El verano casa mal con la preocupación, incluso, cuando se le llama estío, que es su fórmula más sonoramente otoñal y abrigada. Al sol le trae sin cuidado la crisis, aunque no de manera subcutánea; debajo de la playa y de su ritmo de merengue hay esta vez una comezón que mira con especial impaciencia el calendario. El primero de agosto no llega con tambores de alivio, sino de incógnita, a pesar de la disparidad de las previsiones. Los hoteleros auguran una caída del cinco por ciento de la ocupación, lo que es mucho decir para un mes que resume en sí mismo del orden del 15 y el 20 por ciento de los ingresos anuales.

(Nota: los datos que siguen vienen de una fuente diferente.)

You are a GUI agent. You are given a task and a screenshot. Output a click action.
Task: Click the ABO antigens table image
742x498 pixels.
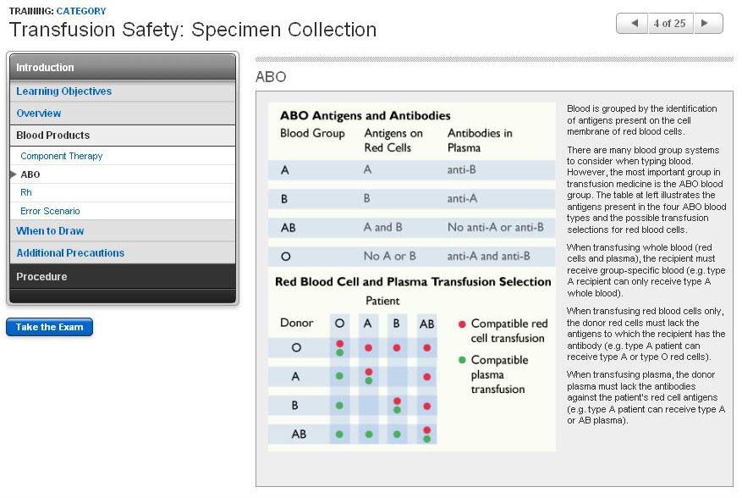[x=412, y=277]
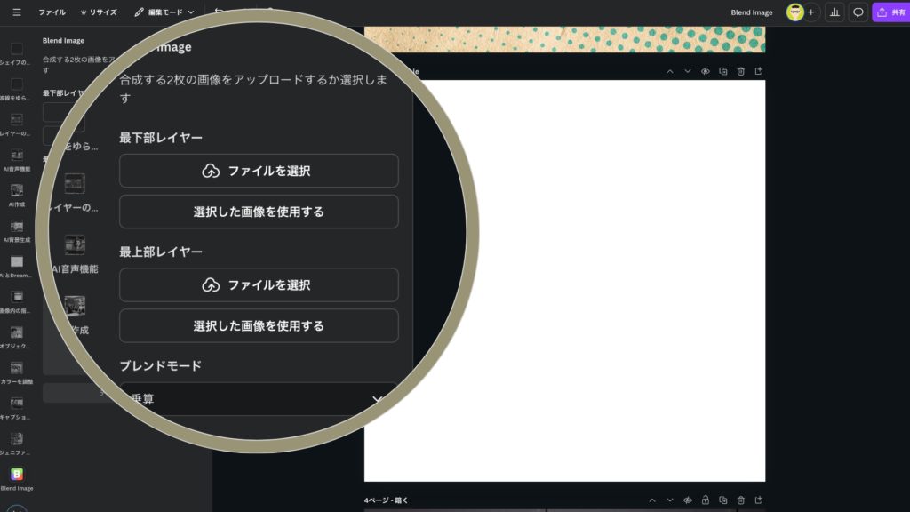Open the hamburger main menu
The height and width of the screenshot is (512, 910).
pyautogui.click(x=17, y=12)
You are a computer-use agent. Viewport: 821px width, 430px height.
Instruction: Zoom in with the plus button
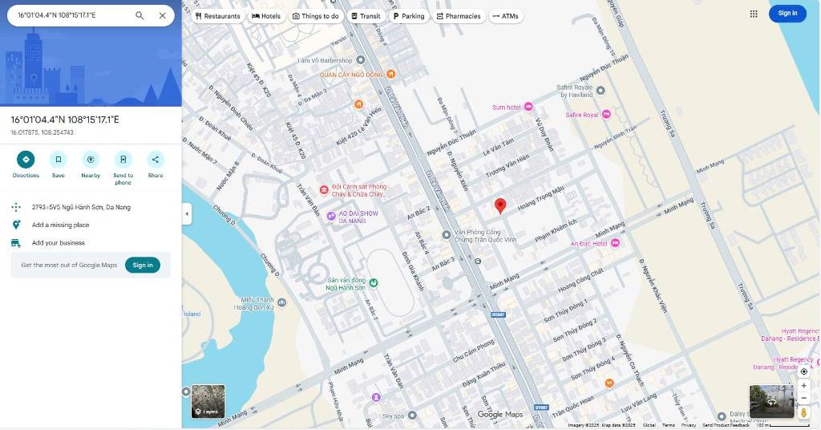[803, 386]
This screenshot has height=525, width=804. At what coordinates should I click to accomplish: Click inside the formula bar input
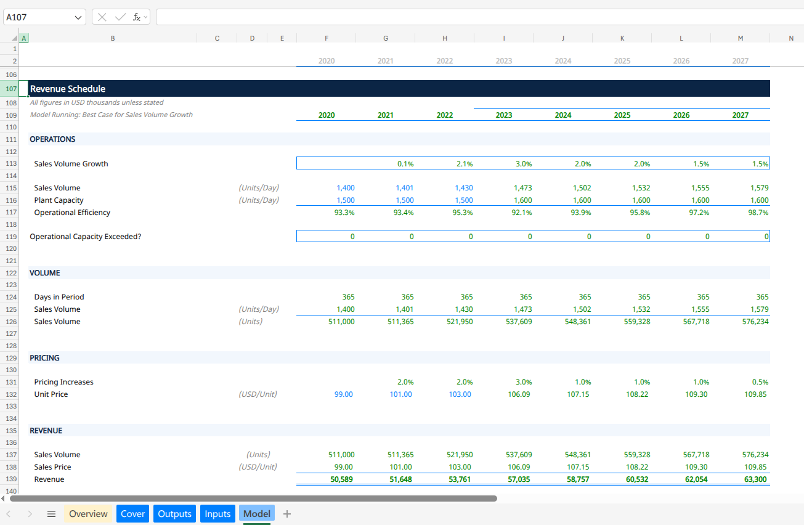[x=479, y=17]
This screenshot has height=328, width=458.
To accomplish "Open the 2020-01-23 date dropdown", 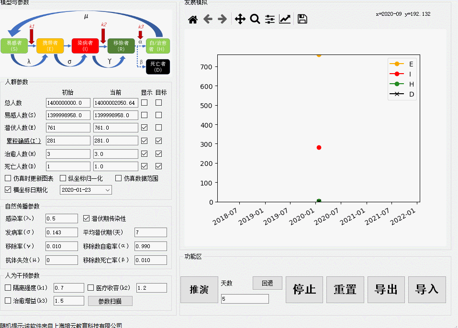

La perspectiva del verano palidece, además, frente al a música de fondo: allá, a lo lejos, en septiembre amenaza la entrada en vigor de los nuevos impuestos y el inicio de una fábula de invierno que puede dejar desnudo al corazón de la Costa del Sol; acostumbrada a mantenerse a flote, la industria no quiere volver a concatenar malas experiencias, toda vez que el turismo extranjero está con ganas de jarana. El español, por su parte, se hunde y ahí el sector despega la toalla de la tumbona y mira a Rajoy y a los bancos y a Draghi. Veremos si no hay guerra: la provincia se juega mucho estas semanas.